Written instruction - Copy out all of the material below word for word, with every line in its original order.
———
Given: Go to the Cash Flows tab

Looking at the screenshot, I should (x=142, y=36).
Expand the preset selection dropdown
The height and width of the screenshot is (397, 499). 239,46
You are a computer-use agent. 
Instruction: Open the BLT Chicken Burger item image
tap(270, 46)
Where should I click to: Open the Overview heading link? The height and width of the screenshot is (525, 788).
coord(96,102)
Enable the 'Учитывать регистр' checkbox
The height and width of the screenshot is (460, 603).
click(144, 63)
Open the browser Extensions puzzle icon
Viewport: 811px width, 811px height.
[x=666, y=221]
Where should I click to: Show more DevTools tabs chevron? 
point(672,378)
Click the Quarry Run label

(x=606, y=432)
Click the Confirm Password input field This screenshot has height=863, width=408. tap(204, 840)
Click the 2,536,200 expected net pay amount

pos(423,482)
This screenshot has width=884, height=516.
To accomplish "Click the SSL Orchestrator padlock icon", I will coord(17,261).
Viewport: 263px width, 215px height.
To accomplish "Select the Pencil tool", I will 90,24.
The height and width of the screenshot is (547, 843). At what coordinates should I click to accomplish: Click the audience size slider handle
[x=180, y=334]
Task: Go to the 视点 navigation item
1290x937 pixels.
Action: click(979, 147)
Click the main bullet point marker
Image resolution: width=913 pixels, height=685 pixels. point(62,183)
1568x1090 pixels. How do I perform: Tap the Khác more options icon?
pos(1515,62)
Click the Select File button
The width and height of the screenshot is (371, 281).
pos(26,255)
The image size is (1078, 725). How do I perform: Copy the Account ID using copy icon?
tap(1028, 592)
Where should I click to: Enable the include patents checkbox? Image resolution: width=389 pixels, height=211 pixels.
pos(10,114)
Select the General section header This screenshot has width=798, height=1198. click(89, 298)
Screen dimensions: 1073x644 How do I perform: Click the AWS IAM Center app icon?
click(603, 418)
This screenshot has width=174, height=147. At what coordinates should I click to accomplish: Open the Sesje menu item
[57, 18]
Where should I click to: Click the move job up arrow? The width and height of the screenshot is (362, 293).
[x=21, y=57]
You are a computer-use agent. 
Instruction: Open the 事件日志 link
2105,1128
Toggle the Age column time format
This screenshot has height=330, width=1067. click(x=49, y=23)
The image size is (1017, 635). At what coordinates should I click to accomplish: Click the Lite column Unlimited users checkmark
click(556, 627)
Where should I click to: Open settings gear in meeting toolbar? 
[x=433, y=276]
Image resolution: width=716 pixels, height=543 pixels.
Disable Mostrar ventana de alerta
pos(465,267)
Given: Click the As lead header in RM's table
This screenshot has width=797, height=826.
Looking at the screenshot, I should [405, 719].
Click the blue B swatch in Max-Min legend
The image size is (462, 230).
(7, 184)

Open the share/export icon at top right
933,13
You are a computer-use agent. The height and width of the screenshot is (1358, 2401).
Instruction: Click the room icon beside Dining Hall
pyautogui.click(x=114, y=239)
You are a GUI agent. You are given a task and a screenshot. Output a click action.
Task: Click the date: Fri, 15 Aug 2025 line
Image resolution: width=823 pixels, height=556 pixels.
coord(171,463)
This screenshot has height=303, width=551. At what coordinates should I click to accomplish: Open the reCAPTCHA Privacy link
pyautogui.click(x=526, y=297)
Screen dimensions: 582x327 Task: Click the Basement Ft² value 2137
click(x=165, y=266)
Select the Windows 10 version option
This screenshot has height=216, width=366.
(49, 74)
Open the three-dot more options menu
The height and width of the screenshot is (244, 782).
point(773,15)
———
Response to this exercise -
Given: Go to the Cash Flows tab

Looking at the screenshot, I should (x=142, y=36).
Expand the preset selection dropdown
The height and width of the screenshot is (397, 499). 239,46
You are a computer-use agent. 
Instruction: Open the BLT Chicken Burger item image
tap(270, 46)
Where should I click to: Open the Overview heading link? The height and width of the screenshot is (525, 788).
coord(96,102)
Enable the 'Учитывать регистр' checkbox
The height and width of the screenshot is (460, 603).
click(144, 63)
Open the browser Extensions puzzle icon
Viewport: 811px width, 811px height.
[x=666, y=221]
Where should I click to: Show more DevTools tabs chevron? 
point(672,378)
Click the Quarry Run label

(x=606, y=432)
Click the Confirm Password input field This screenshot has height=863, width=408. tap(204, 840)
Click the 2,536,200 expected net pay amount

pos(423,482)
This screenshot has width=884, height=516.
To accomplish "Click the SSL Orchestrator padlock icon", I will coord(17,261).
Viewport: 263px width, 215px height.
To accomplish "Select the Pencil tool", I will 90,24.
The height and width of the screenshot is (547, 843). At what coordinates should I click to accomplish: Click the audience size slider handle
[x=180, y=334]
Task: Go to the 视点 navigation item
1290x937 pixels.
Action: click(979, 147)
Click the main bullet point marker
Image resolution: width=913 pixels, height=685 pixels. point(62,183)
1568x1090 pixels. How do I perform: Tap the Khác more options icon?
pos(1515,62)
Click the Select File button
The width and height of the screenshot is (371, 281).
pos(26,255)
The image size is (1078, 725). How do I perform: Copy the Account ID using copy icon?
tap(1028, 592)
Where should I click to: Enable the include patents checkbox? Image resolution: width=389 pixels, height=211 pixels.
pos(10,114)
Select the General section header This screenshot has width=798, height=1198. click(89, 298)
Screen dimensions: 1073x644 How do I perform: Click the AWS IAM Center app icon?
click(603, 418)
This screenshot has width=174, height=147. At what coordinates should I click to accomplish: Open the Sesje menu item
[57, 18]
Where should I click to: Click the move job up arrow? The width and height of the screenshot is (362, 293).
[x=21, y=57]
You are a computer-use agent. 
Instruction: Open the 事件日志 link
2105,1128
Toggle the Age column time format
This screenshot has height=330, width=1067. click(x=49, y=23)
The image size is (1017, 635). At what coordinates should I click to accomplish: Click the Lite column Unlimited users checkmark
click(556, 627)
Where should I click to: Open settings gear in meeting toolbar? 
[x=433, y=276]
Image resolution: width=716 pixels, height=543 pixels.
Disable Mostrar ventana de alerta
pos(465,267)
Given: Click the As lead header in RM's table
This screenshot has width=797, height=826.
Looking at the screenshot, I should [405, 719].
Click the blue B swatch in Max-Min legend
The image size is (462, 230).
(7, 184)

Open the share/export icon at top right
933,13
You are a computer-use agent. The height and width of the screenshot is (1358, 2401).
Instruction: Click the room icon beside Dining Hall
pyautogui.click(x=114, y=239)
You are a GUI agent. You are given a task and a screenshot. Output a click action.
Task: Click the date: Fri, 15 Aug 2025 line
Image resolution: width=823 pixels, height=556 pixels.
coord(171,463)
This screenshot has height=303, width=551. At what coordinates should I click to accomplish: Open the reCAPTCHA Privacy link
pyautogui.click(x=526, y=297)
Screen dimensions: 582x327 Task: Click the Basement Ft² value 2137
click(x=165, y=266)
Select the Windows 10 version option
This screenshot has height=216, width=366.
(49, 74)
Open the three-dot more options menu
The height and width of the screenshot is (244, 782).
point(773,15)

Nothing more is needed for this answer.